§ **What this task involves**
Please find every line in the entries below that contains the word "should" and copy each of those lines out.
:: Extracted material
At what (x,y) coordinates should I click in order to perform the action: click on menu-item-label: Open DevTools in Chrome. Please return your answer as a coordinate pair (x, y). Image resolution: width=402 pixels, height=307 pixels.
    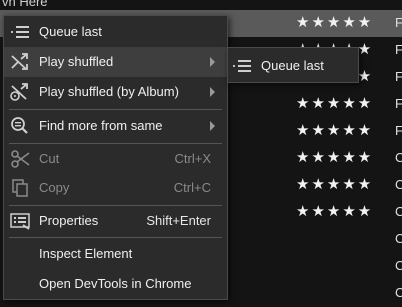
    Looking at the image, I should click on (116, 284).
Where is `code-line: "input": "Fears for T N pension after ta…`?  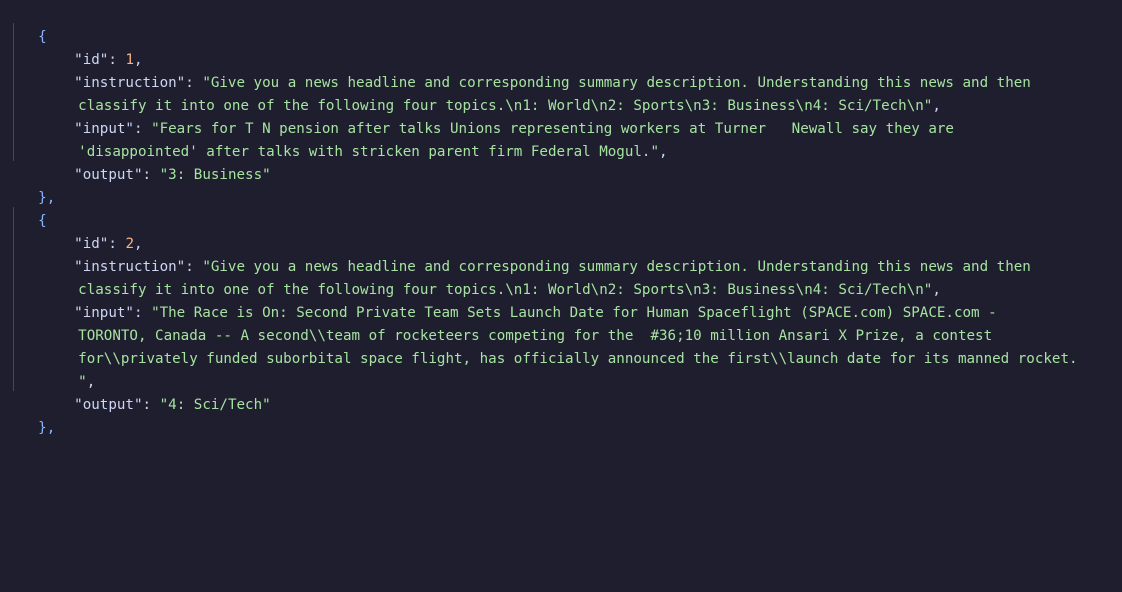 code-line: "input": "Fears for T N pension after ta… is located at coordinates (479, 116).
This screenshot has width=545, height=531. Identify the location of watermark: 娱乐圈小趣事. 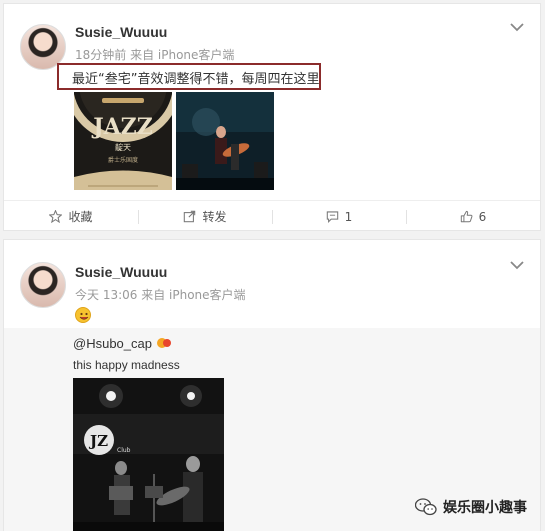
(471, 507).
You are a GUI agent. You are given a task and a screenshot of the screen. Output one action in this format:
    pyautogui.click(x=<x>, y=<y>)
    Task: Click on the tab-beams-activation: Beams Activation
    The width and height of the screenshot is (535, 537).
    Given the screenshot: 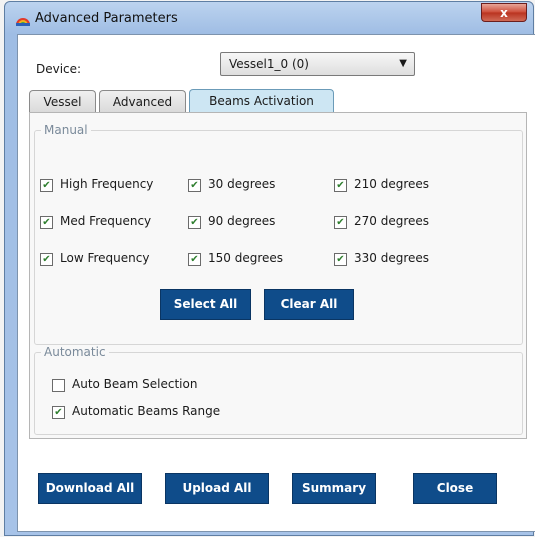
::::
:: Extracted material
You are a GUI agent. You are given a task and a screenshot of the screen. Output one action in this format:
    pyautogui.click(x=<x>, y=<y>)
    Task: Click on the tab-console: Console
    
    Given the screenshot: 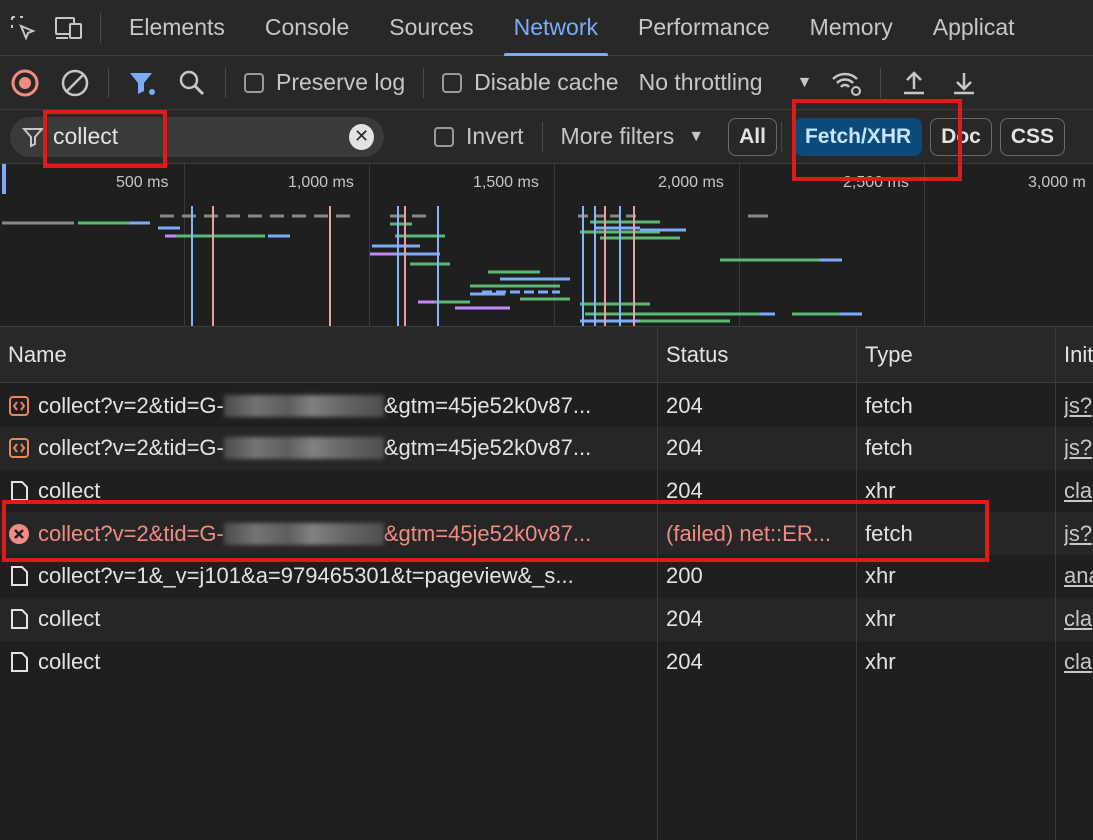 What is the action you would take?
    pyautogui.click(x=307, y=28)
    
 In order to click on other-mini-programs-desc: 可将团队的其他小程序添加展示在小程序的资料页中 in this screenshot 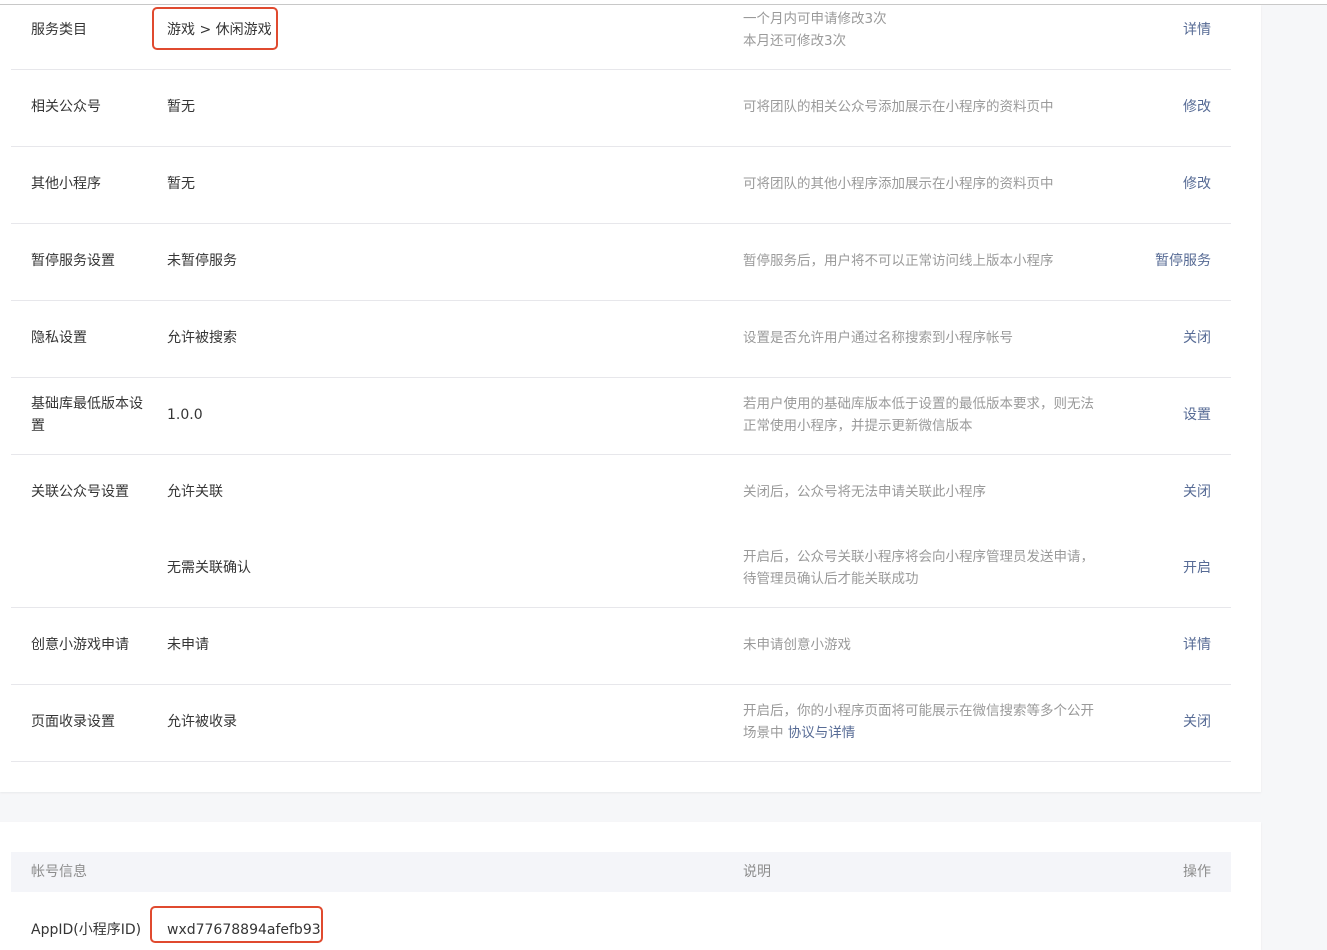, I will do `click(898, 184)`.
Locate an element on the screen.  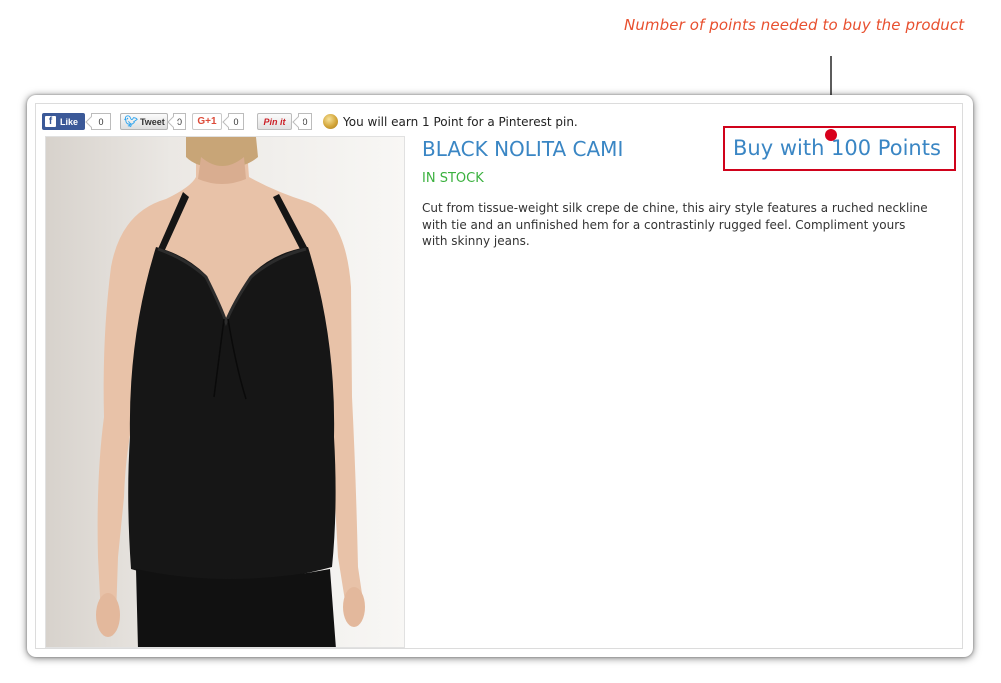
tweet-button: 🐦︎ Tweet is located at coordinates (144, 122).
::::
:: Extracted material
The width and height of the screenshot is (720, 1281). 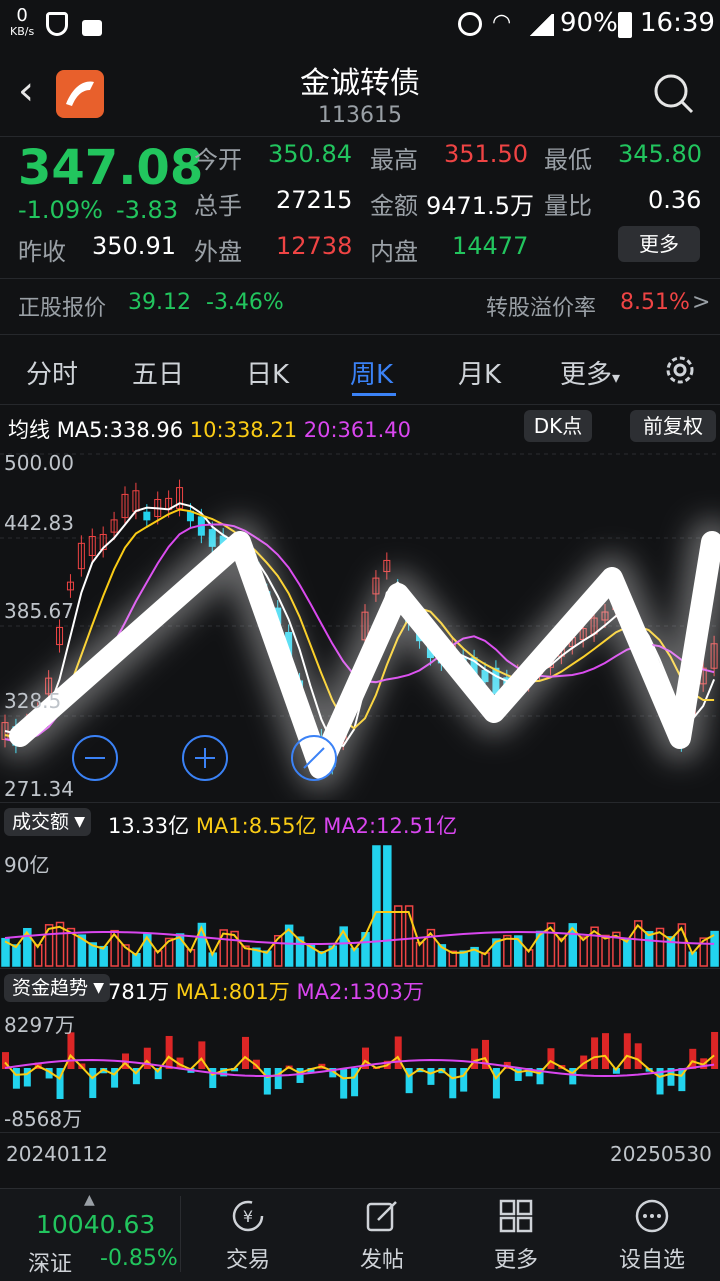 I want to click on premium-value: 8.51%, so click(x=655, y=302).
::::
§ **Your response**
At what (x,y) coordinates should I click in order to perform the action: click on menu-item-label: Open DevTools in Chrome. Please return your answer as a coordinate pair (x, y). Image resolution: width=402 pixels, height=307 pixels.
    Looking at the image, I should click on (116, 284).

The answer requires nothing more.